Task instructions ->
Copy out the lines of the data below, starting at the line containing "951x805 pixels. At" and ending at the line containing "(x=660, y=185)", with both of those lines included. Reproduce them without any changes.

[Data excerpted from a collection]
[BEGIN]

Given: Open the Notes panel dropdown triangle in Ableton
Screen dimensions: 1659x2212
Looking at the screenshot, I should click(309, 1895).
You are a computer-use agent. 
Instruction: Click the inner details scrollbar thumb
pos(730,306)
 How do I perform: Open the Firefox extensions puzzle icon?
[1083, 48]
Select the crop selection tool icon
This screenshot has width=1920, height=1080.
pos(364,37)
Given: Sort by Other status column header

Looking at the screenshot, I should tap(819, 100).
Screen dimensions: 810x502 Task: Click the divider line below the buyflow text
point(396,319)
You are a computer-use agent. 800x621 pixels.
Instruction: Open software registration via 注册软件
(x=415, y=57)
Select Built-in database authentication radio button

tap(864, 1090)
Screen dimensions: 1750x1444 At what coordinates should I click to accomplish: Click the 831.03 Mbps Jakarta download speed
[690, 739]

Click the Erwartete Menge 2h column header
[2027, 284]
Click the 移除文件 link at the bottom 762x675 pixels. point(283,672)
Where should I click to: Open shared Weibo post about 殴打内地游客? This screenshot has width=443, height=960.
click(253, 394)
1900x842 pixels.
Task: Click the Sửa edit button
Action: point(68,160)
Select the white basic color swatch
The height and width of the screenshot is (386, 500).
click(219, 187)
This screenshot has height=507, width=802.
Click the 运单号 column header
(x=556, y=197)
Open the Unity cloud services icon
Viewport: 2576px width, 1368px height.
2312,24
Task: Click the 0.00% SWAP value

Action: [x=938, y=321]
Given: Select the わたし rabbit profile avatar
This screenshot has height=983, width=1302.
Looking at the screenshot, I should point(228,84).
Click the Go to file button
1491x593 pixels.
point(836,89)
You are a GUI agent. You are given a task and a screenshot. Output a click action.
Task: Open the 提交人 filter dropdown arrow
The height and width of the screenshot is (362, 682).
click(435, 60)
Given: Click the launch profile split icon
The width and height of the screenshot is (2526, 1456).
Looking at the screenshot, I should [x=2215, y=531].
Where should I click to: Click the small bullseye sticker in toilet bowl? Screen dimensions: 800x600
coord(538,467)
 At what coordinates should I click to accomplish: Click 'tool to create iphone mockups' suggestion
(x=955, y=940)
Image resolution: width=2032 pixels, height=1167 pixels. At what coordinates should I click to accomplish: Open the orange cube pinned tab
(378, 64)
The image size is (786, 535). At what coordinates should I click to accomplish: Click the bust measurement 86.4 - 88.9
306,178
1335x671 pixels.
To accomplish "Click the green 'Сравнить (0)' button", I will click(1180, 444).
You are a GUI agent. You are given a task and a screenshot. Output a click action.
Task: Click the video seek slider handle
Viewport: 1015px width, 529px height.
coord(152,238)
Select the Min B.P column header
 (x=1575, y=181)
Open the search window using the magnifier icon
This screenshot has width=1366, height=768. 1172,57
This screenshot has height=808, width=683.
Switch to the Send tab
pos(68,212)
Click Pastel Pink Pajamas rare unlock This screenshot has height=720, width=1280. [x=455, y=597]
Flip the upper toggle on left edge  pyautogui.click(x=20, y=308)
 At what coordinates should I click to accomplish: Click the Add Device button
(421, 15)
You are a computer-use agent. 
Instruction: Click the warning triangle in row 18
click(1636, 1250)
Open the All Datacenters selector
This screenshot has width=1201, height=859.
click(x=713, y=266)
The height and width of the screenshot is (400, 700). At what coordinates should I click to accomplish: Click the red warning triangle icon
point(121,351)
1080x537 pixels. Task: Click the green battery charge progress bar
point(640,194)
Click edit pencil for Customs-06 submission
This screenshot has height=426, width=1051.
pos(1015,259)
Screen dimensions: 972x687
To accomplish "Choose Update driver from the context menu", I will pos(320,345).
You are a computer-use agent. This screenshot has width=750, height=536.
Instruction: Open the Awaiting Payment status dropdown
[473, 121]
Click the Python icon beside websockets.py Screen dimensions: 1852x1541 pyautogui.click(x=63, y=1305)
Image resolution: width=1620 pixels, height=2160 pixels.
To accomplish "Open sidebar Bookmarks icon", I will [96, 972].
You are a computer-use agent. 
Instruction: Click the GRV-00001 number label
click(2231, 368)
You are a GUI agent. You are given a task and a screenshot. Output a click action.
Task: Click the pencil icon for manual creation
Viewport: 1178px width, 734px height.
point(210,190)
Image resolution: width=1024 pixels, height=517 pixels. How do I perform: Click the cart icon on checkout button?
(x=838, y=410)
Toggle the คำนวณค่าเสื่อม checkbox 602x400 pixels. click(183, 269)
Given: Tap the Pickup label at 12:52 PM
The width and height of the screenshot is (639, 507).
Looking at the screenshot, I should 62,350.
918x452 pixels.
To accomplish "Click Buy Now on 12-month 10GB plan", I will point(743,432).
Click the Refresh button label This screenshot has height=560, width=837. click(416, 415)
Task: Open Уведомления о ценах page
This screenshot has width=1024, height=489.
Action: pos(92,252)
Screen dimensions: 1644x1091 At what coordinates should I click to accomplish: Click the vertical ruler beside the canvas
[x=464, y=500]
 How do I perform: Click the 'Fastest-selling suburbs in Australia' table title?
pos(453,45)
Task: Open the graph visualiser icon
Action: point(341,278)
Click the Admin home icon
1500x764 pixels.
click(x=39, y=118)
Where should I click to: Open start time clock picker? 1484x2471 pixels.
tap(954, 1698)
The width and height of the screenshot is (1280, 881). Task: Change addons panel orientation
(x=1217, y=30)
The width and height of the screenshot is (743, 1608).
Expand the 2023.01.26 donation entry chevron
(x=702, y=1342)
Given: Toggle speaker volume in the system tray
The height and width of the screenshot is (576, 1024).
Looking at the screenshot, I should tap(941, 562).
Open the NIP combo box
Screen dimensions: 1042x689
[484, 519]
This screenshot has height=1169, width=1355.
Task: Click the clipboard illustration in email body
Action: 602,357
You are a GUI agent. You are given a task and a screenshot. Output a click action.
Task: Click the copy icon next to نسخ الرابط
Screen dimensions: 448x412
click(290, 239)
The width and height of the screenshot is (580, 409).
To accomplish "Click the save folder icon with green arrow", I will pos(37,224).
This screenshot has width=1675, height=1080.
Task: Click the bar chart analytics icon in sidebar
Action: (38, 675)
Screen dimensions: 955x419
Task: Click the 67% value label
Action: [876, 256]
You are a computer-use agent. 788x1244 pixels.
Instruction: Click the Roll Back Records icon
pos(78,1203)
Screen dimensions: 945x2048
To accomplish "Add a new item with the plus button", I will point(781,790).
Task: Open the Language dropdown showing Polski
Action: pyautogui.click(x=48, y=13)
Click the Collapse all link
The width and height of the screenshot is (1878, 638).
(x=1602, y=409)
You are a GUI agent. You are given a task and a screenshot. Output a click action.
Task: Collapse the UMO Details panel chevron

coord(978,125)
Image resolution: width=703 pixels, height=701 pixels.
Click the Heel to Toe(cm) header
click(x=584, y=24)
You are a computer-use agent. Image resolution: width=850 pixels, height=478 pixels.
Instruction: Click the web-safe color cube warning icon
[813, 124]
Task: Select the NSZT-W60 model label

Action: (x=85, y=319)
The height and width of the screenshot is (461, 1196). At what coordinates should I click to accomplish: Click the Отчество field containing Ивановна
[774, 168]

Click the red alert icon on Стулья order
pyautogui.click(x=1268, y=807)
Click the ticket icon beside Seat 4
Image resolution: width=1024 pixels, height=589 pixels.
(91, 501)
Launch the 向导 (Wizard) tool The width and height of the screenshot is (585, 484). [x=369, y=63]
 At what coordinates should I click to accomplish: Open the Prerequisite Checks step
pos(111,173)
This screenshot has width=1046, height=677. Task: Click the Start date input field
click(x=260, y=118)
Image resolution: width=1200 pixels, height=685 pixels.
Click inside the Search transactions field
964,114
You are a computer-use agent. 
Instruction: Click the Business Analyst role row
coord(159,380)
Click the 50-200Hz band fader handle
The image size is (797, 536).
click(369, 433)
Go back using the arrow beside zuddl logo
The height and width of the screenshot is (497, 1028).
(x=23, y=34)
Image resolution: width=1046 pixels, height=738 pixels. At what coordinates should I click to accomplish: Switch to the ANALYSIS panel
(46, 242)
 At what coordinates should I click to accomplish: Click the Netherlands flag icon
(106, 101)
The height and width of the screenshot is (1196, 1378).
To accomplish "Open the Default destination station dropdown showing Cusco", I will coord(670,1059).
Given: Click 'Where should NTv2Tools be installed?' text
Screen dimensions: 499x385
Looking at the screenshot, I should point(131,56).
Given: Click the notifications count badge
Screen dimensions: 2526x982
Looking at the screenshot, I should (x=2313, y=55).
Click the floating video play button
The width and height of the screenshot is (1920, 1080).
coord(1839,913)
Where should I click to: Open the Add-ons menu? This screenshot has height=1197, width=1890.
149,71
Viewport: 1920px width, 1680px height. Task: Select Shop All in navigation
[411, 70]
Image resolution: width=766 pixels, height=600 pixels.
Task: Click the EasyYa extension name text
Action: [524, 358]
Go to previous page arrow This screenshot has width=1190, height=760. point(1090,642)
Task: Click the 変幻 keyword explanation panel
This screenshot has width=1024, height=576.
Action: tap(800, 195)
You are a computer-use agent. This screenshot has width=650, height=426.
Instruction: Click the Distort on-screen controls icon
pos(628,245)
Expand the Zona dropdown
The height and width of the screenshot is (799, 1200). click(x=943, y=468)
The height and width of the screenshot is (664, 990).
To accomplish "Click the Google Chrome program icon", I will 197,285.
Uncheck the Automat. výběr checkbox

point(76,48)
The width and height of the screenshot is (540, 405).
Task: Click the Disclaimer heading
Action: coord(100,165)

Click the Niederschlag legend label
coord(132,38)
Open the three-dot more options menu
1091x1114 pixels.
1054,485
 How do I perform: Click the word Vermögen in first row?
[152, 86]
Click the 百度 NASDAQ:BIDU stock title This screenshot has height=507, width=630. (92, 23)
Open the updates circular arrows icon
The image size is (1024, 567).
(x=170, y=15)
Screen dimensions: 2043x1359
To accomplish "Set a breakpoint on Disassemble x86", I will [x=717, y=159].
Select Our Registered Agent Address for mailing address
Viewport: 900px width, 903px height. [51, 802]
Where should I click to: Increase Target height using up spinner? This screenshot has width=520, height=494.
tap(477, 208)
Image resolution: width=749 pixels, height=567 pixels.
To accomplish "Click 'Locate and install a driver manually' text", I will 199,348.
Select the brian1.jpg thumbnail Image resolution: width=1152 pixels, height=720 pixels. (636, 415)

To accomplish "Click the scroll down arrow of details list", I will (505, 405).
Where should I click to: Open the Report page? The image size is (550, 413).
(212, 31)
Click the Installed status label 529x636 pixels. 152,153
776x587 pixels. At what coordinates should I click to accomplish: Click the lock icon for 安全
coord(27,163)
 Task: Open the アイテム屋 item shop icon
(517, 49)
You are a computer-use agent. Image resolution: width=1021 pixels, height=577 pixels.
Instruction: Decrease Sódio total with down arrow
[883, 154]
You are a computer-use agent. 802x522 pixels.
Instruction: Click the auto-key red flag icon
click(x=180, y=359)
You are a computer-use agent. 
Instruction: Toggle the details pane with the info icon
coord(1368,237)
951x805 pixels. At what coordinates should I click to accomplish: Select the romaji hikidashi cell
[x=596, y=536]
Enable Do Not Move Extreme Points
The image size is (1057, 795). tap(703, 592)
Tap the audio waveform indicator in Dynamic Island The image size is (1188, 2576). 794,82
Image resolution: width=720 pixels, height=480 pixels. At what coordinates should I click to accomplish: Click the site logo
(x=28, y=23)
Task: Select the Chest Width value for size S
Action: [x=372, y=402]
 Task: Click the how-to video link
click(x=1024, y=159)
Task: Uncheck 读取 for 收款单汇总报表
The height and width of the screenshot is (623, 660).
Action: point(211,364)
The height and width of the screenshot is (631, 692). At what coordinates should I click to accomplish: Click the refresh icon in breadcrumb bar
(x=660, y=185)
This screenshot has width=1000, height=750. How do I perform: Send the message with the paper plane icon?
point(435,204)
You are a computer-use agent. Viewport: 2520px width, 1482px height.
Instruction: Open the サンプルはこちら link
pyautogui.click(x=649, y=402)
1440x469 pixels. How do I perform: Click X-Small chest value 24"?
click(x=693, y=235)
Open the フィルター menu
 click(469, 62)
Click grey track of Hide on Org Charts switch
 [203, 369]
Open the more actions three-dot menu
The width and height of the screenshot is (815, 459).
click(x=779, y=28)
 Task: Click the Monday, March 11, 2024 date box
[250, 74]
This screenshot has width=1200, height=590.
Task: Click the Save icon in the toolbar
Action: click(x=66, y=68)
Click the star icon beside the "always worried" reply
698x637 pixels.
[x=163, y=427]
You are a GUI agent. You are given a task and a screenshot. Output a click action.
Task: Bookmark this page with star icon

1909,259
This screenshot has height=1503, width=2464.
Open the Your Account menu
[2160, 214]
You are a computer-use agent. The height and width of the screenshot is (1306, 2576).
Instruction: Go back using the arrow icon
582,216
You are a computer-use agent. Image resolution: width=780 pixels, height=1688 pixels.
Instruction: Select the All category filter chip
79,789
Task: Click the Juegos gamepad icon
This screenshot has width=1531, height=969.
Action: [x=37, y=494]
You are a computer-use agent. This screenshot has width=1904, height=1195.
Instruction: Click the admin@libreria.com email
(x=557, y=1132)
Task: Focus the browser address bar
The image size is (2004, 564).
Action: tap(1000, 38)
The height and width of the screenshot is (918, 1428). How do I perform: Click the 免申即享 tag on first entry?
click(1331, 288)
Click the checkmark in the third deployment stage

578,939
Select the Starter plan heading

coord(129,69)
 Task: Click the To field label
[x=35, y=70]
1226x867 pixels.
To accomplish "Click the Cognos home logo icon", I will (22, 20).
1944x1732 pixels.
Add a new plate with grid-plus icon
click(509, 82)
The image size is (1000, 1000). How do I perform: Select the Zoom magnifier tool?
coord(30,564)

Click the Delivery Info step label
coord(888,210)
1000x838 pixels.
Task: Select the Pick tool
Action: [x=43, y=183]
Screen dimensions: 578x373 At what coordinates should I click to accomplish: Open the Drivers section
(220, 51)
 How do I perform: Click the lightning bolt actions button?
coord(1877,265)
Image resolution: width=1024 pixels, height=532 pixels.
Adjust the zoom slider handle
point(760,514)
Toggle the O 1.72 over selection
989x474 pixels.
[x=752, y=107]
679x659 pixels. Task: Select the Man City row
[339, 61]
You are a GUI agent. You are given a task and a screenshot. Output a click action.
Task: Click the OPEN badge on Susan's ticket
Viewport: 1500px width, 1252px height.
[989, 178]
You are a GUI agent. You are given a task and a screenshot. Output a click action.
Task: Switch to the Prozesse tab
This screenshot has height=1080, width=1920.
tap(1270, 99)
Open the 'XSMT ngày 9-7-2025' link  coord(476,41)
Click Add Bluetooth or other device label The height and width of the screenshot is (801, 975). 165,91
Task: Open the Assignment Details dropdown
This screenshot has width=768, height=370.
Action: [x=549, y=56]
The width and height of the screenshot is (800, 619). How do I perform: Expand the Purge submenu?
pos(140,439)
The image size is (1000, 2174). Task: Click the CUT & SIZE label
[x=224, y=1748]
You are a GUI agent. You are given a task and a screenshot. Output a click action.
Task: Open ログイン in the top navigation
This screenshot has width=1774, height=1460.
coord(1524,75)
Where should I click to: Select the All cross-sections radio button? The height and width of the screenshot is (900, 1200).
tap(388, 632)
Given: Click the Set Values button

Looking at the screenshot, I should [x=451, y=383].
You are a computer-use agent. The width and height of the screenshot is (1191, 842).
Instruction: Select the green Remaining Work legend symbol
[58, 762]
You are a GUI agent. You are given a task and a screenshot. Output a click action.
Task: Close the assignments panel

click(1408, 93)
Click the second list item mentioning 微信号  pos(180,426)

[END]

Answer for the task ->
951x805 pixels. At what coordinates should I click to accomplish: Select the romaji hikidashi cell
[x=596, y=536]
Enable Do Not Move Extreme Points
The image size is (1057, 795). tap(703, 592)
Tap the audio waveform indicator in Dynamic Island The image size is (1188, 2576). 794,82
Image resolution: width=720 pixels, height=480 pixels. At what coordinates should I click to accomplish: Click the site logo
(x=28, y=23)
Task: Select the Chest Width value for size S
Action: [x=372, y=402]
 Task: Click the how-to video link
click(x=1024, y=159)
Task: Uncheck 读取 for 收款单汇总报表
The height and width of the screenshot is (623, 660).
Action: point(211,364)
The height and width of the screenshot is (631, 692). At what coordinates should I click to accomplish: Click the refresh icon in breadcrumb bar
(x=660, y=185)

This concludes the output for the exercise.